On the other hand, “Cuccinelli may be able to tack to the middle by contrasting with Jackson,” Kidd says, and in that way the lieutenant governor “could provide a very helpful foil to Ken Cuccinelli as well.”
Jackson’s addition to the ticket underlined where the Virginia GOP stands in the Republican Party’s ongoing discussion about its future: In the commonwealth, conservatives showed they wanted a more forthright, defiant brand of conservatism.
“I think we learned that the conservative core is far more conservative than people thought it was” in Virginia, Kidd says.
Jackson’s meteoric rise, helped along by a fiery speech on Saturday afternoon, was met with a withering critique from Democrats.
The party’s first African-American nominee for statewide office since the 1980s was savaged by Democrats over his history of controversial statements on a number of topics – he once likened Planned Parenthood to the Klu Klux Klan, said that President Obama harbors “Muslim sensibilities,” and has made a host of statements deriding homosexuality.
“Frankly, I’m rather appalled with the results, with the ideologically narrow scope of the Republican ticket that emerged from Richmond this weekend,” said Vince Callahan, a long-time Republican state legislator who is backing this year’s Democratic nominee, Terry McAuliffe, on a conference call with reporters.
“You’re turning off not only the vast majority of all Virginians but a significant portion of the Republican base," he added.
Jackson is going to have to stand for his record, said Chris Jankowski, the president of the Republican State Leadership Committee, which works to elect Republicans at the lieutenant governor level and lower.

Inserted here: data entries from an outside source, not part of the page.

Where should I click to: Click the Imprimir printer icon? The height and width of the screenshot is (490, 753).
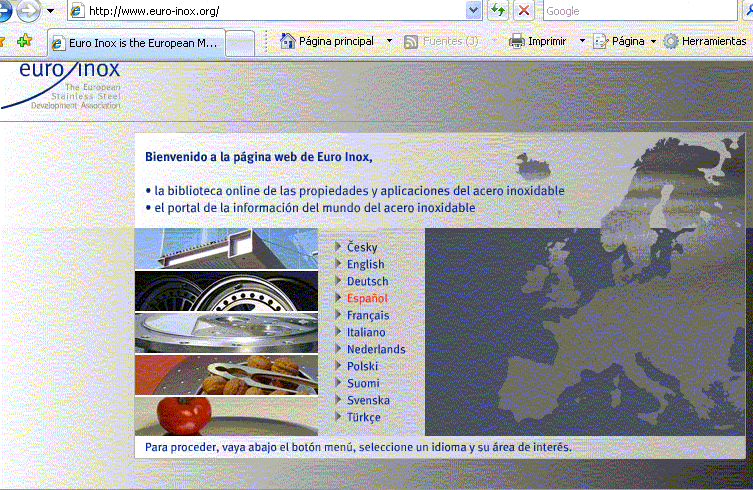[517, 41]
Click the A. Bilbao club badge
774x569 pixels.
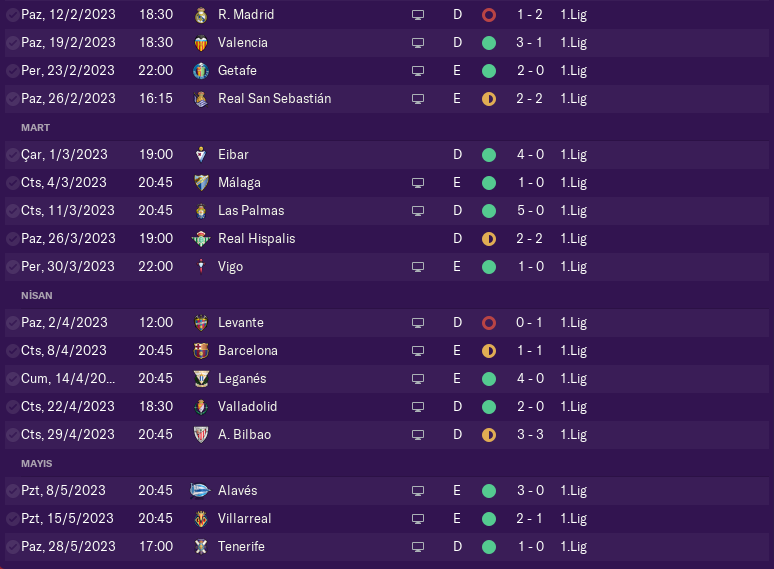point(200,435)
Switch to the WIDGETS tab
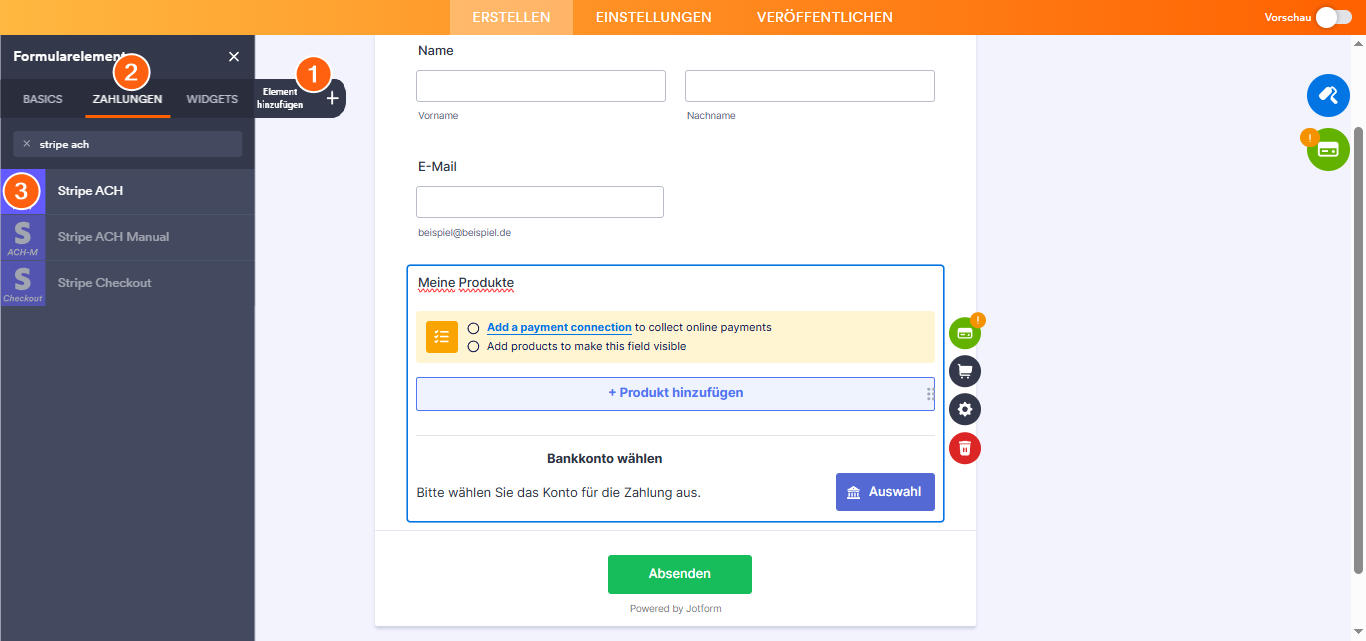The width and height of the screenshot is (1366, 641). click(x=212, y=99)
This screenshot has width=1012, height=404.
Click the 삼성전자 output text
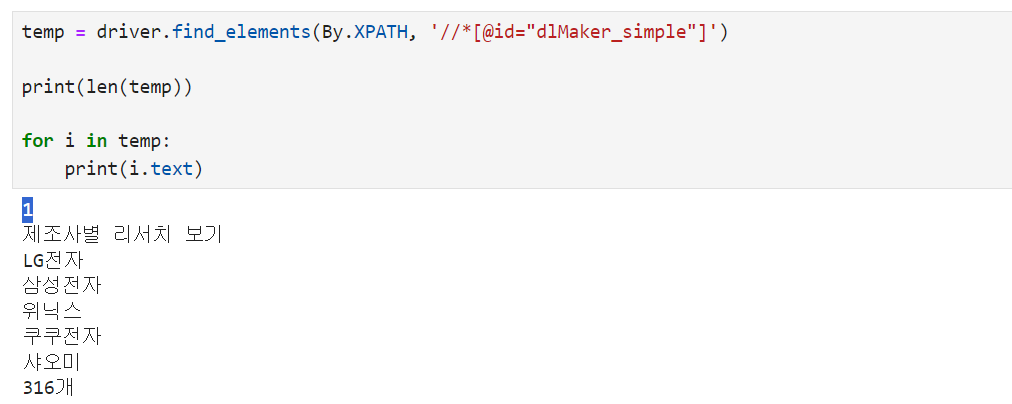(x=62, y=285)
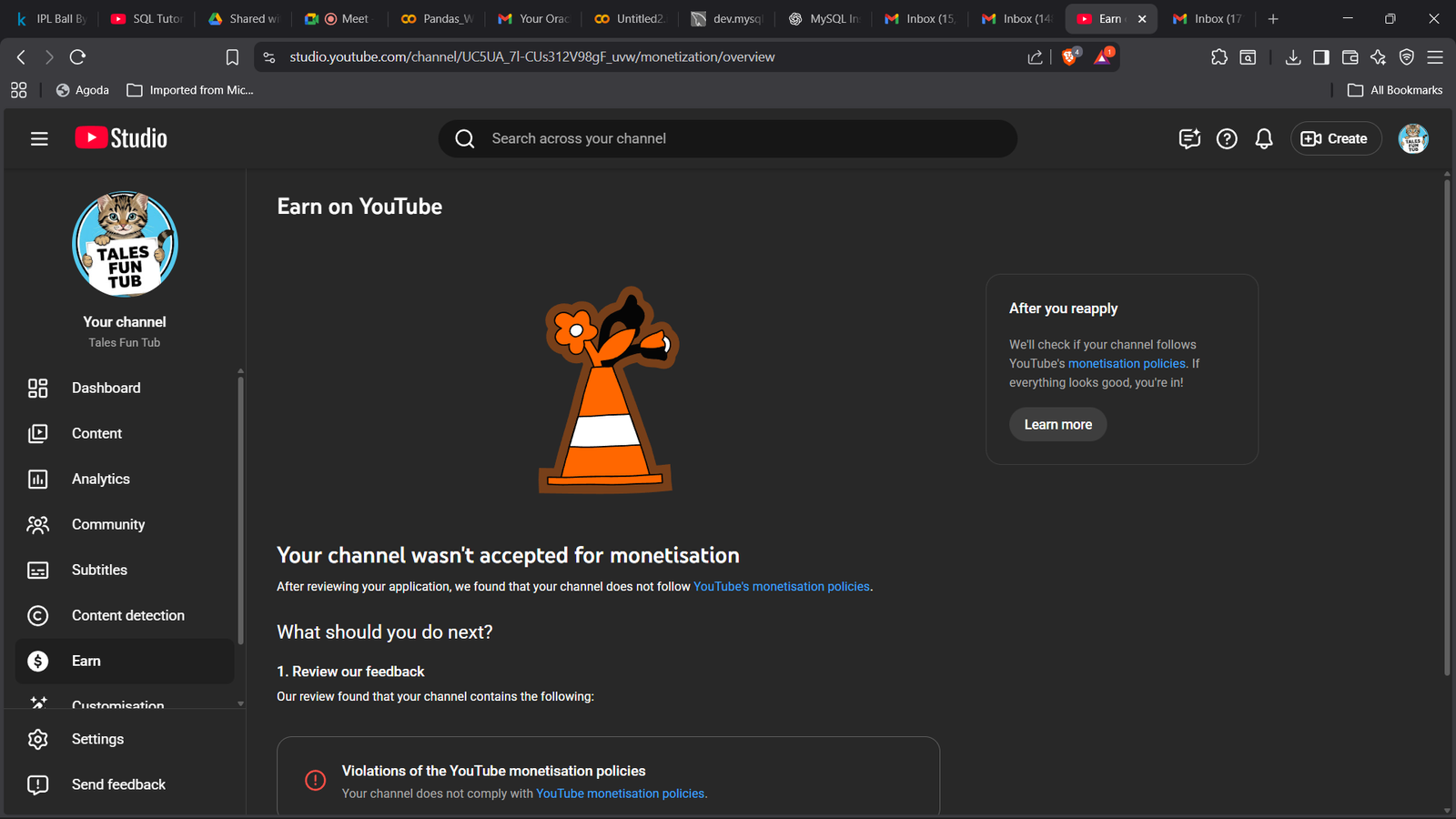Open the YouTube Studio hamburger menu
Viewport: 1456px width, 819px height.
click(x=39, y=138)
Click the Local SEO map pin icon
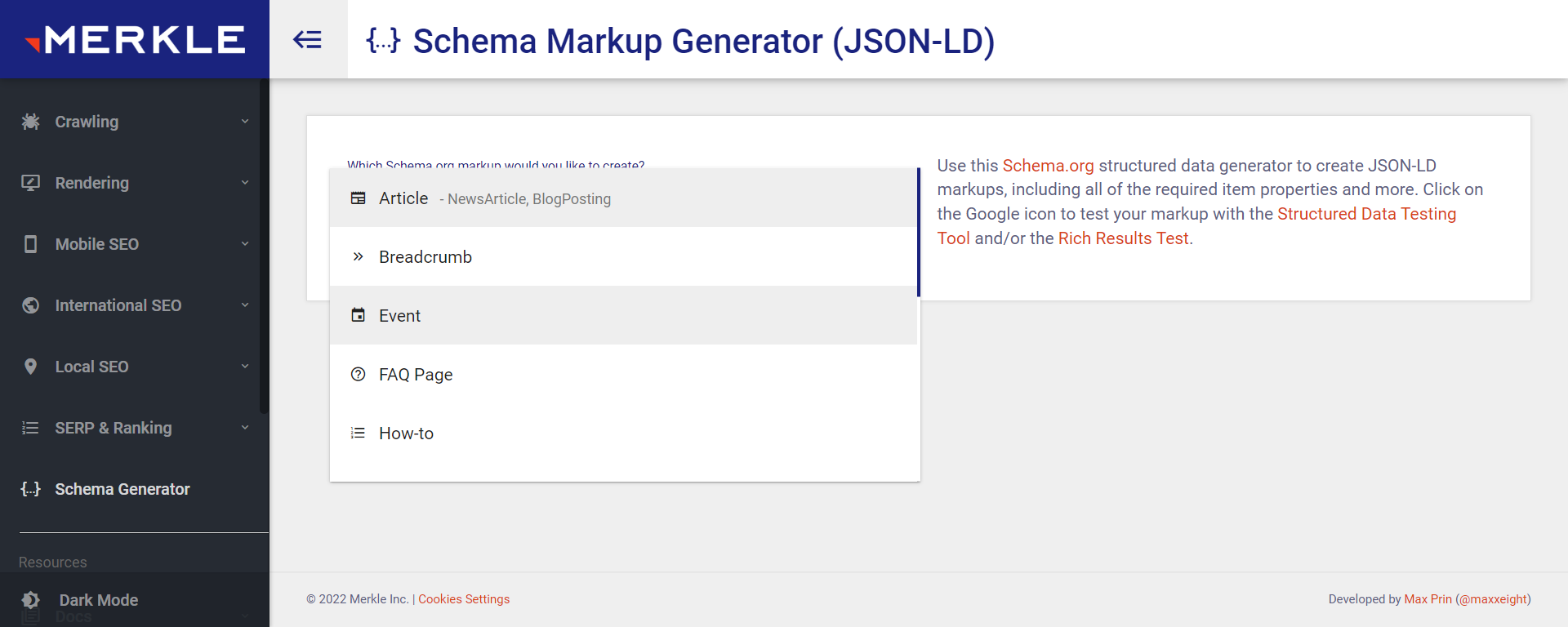 point(30,367)
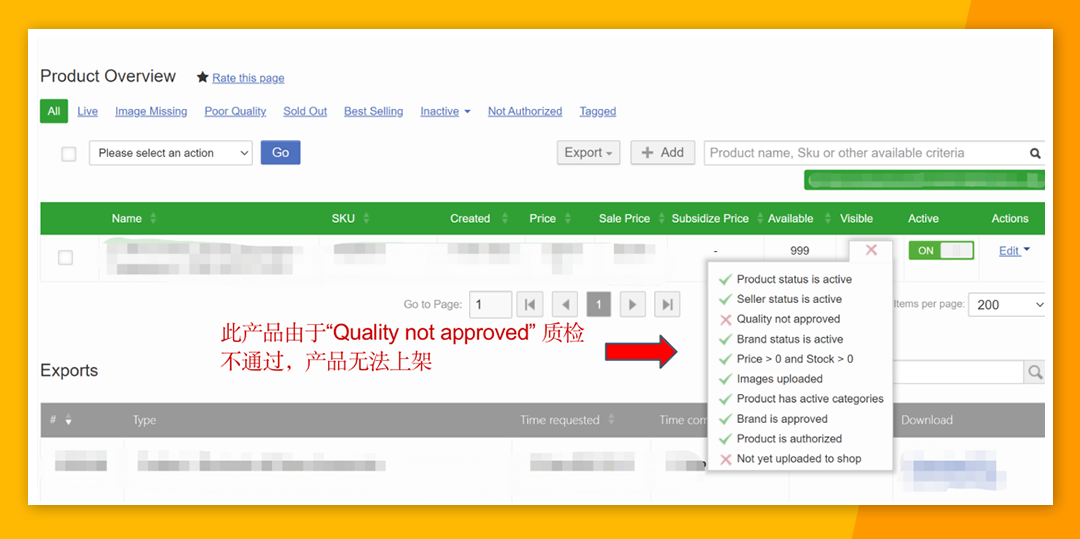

“I saw some things yesterday that I hadn’t seen [about Jackson’s past statements]," said Mr. Jankowksi at a discussion with reporters on Monday.
“No matter how deeply held our views our, politics is about addition and not subtraction,” said Jankowski, a veteran of Virginia politics who attended the convention. “You want to find the common ground and build on that – and to the extent your tone does not build on finding a common ground, that is not helpful.”
However, Democratic insistence on fighting over social issues was more to distract from that party’s candidate, Terry McAuliffe, than it was a substantive critique of commonwealth conservatives, Jankowski said.
“This will be a negative race and [Democrats] will play the social issues as much as possible,” Jankowski said. “We have to keep it on jobs and the role and size and scope of government and remind [voters] that, generally, people think Richmond’s on the right track.”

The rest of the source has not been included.